They were exotic dancers, but they were also workers, just like the rest of us. Alexis Alex and Nicolette Prieto formerly danced at Tiffany’s Cabaret, a gentleman’s club. They claimed they were not paid minimum wage. The employer’s records did not record their time. But, the club’s strongest defense was that the money paid them by patrons during table dances was a “service charge.” The club sought to count that as part of their wages. But, the dancers believed that money was tips. During the trial, the judge agreed with the dancers, a critical legal victory for the two ladies. The club’s second defense was that the two dancers were paid a few hundred dollars every night by patrons. But, countered the two workers, that money was paid directly by the customers, not by the club. Basic Fair Labor Standards Act law requires the employer to pay minimum wage, not the customers.

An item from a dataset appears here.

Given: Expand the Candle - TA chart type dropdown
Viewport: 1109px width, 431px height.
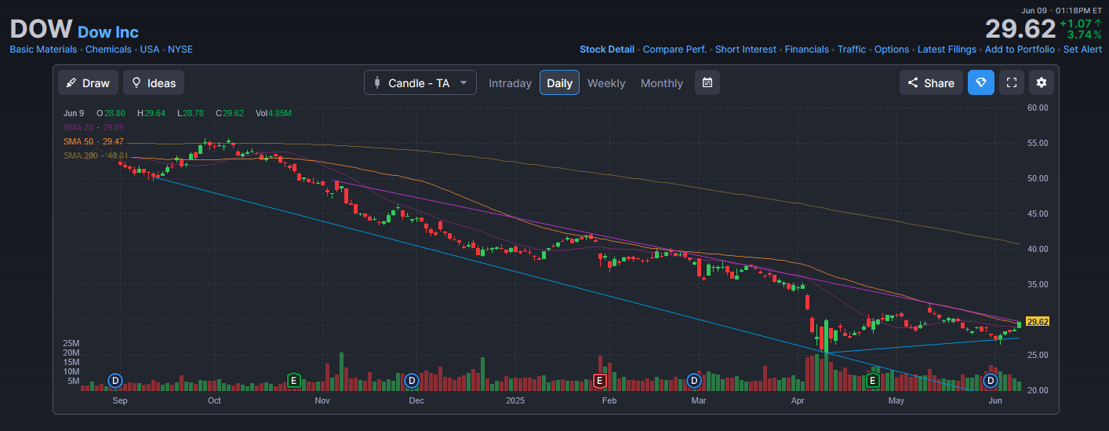Looking at the screenshot, I should (420, 83).
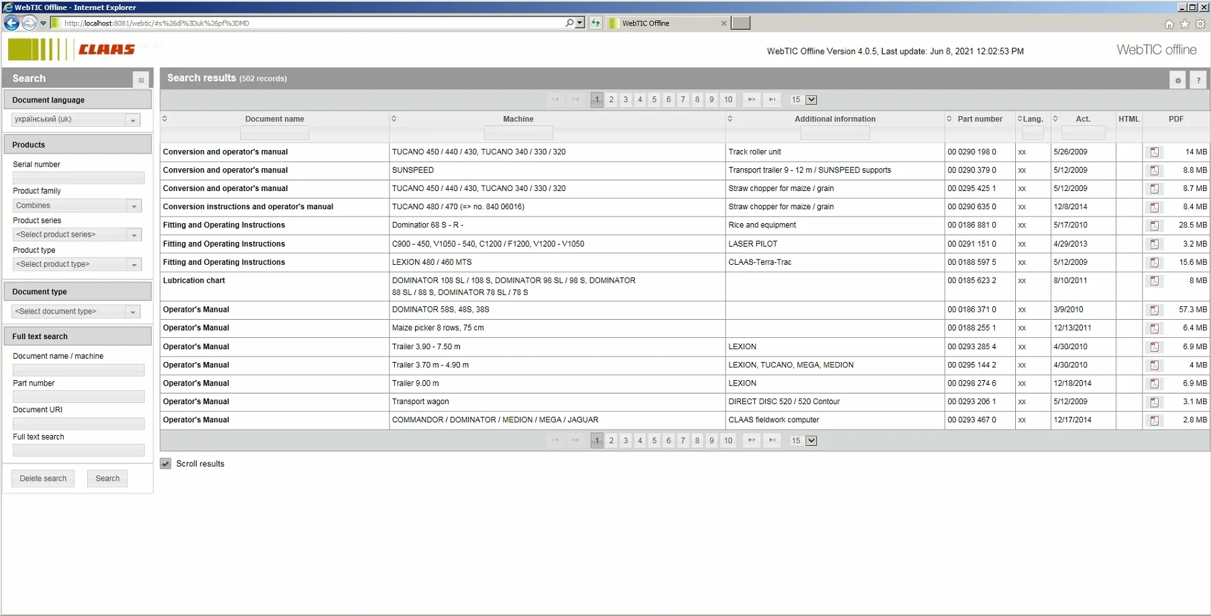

After a three day trial, the jury agreed with the two women and awarded $125,000 in lost wages. The judge then awarded liquidated damages of another $125,000. In awarding liquidated damages, the judge explained that the club’s actions were intentional. The club owners relied on 20 year advice from its accountants regarding the money paid during the table dances. Later, the court will also award attorney’s fees and court costs. I am sure the club owners now wish they had been more serious about trying to settle this case. A class action against the same club is still pending. See San Antonio Express News report here (account required).

Apparently at the conclusion of the trial, the lawyer for the club said the club would appeal the verdict. Replied Judge Lamberth, visiting from Washington, D.C., “I’ll offer you at least a beer” if the attorney is able to win an appeal.